文摘Human somatic cells can be directly reprogrammed to induced pluripotent stem (iPS) cells by forced expression of the transcription factors Oct4, Sox2, and either Klf4 and cMyc or Nanog and Lin28, using virus-based systems. However, low reprogramming efficiency and the potential for deleterious virus-induced genomic modification limit the clinical potential of this technology. Recent reports indicate, however, that the generation of iPS cells can be enhanced by the addition of synthetic small molecules, including epigenetic modulators. In this report, we demonstrate that the epigenetic modifiers Valproic Acid (VPA) and 5-azacytidine activate the reciprocal transcriptional regulation of endogenous pluripotency transcription factor genes in human dermal fibroblasts and that VPA alone can directly activate endogenous Oct4 in the absence of transgenes.
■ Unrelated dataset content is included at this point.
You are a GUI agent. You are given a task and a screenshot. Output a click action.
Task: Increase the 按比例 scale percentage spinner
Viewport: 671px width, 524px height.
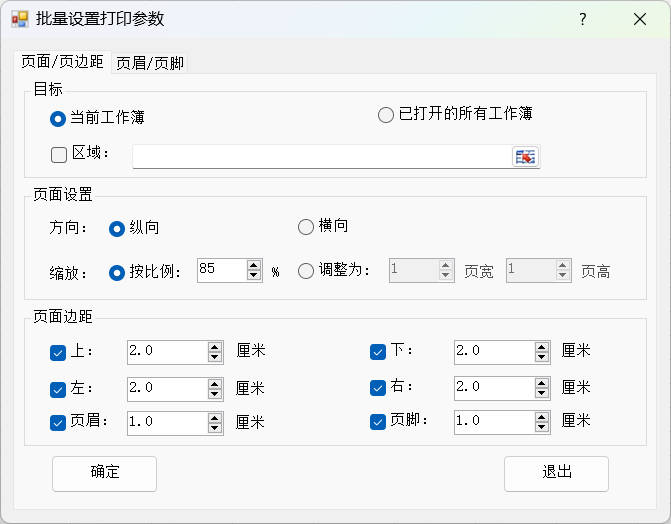point(254,265)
Moreover, using human adipose cells, we demonstrate that histone deacetylase inhibition, prior to reprogramming factor transfection, increases embryonic stem (ES) cell-like colony formation ~2 - 3 fold. In addition, DNA methyltransferase (DNMT) inhibition during human ES cell culture promotes maturation of reprogrammed somatic cells, increasing the yield ~4 fold. These data provide proof of principle that reprogramming efficiency can be improved by inhibiting specific repressive epigenetic regulatory components at the levels of ES cell-like colony formation and maturation. In addition, these studies raise the interesting possibility that a more efficient small molecule-based reprogramming system may provide a superior alternative to current virus-based approaches.